● **Required work**
Convert the lines of the records into a Markdown table with columns Row and Line, starting at the line that contains "Expand the dimension picker dropdown arrow" and ending at the end of the records. Number each row, skip blank lines, and leave the pictures out.
◆ ◆ ◆ ◆ ◆ ◆ ◆
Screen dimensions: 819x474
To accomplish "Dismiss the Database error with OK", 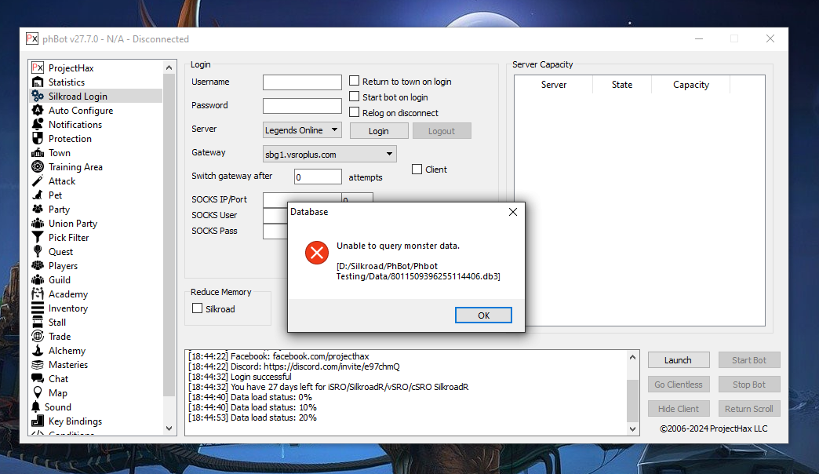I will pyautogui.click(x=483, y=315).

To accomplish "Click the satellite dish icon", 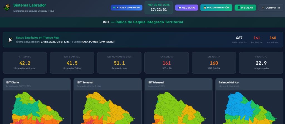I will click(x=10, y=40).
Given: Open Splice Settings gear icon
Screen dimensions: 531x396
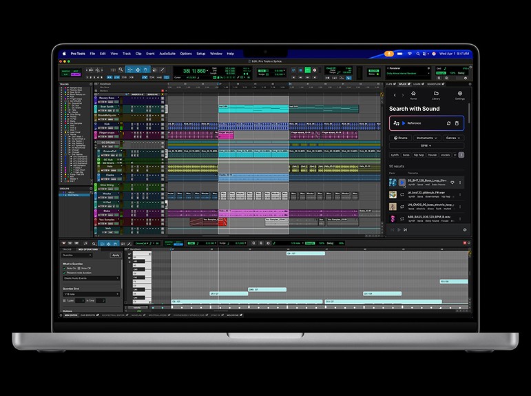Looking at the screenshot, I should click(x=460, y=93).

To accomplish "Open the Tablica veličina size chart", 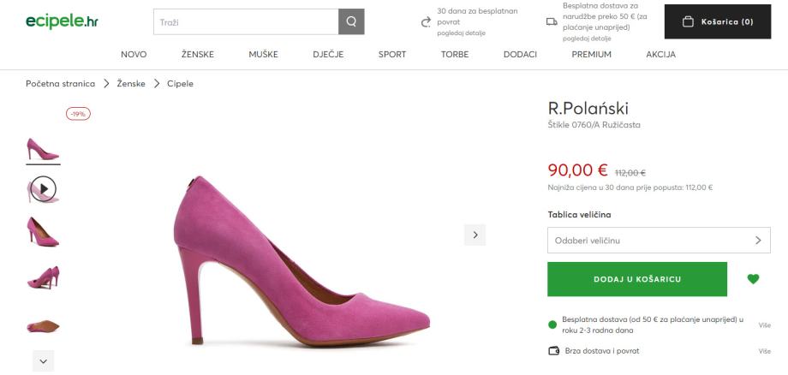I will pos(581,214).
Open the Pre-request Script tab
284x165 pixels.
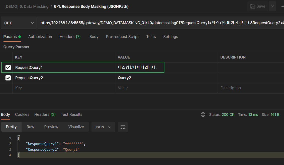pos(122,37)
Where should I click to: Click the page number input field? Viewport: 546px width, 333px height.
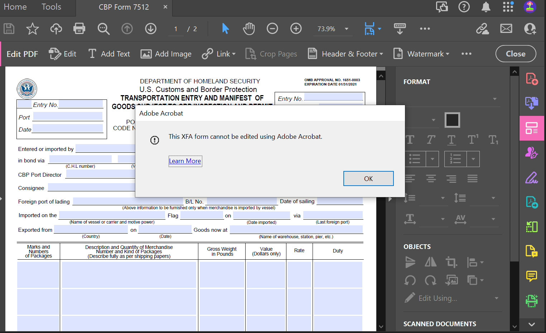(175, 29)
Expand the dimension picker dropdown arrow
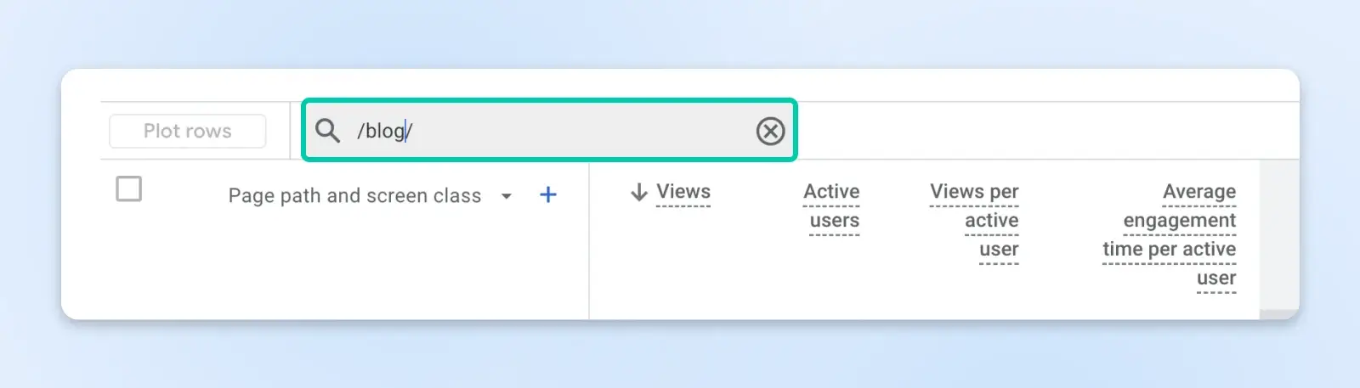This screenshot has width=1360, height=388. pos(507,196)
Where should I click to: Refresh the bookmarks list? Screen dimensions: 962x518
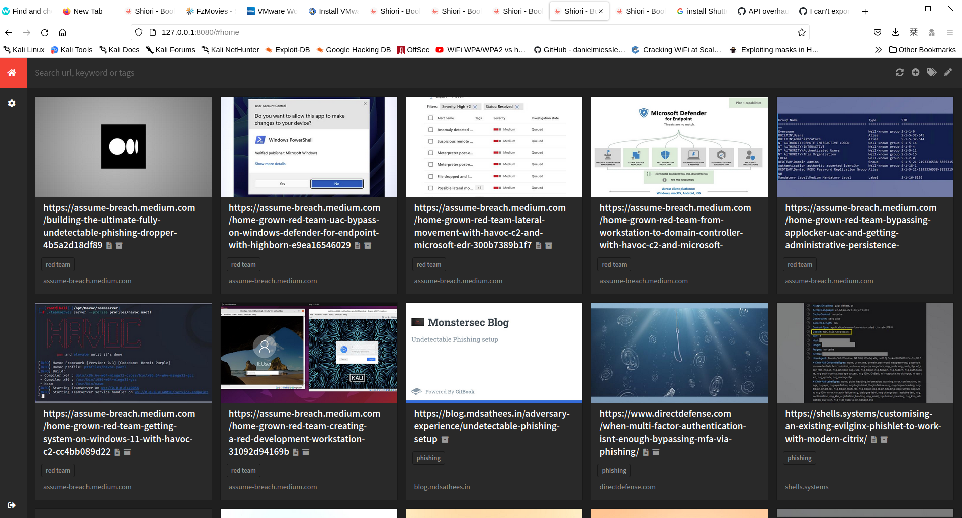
◆ ◆ ◆ ◆ ◆ ◆ ◆
● **Right answer**
| Row | Line |
|---|---|
| 1 | Expand the dimension picker dropdown arrow |
| 2 | This screenshot has width=1360, height=388. pos(507,196) |
| 3 | Where should I click to: Refresh the bookmarks list? Screen dimensions: 962x518 |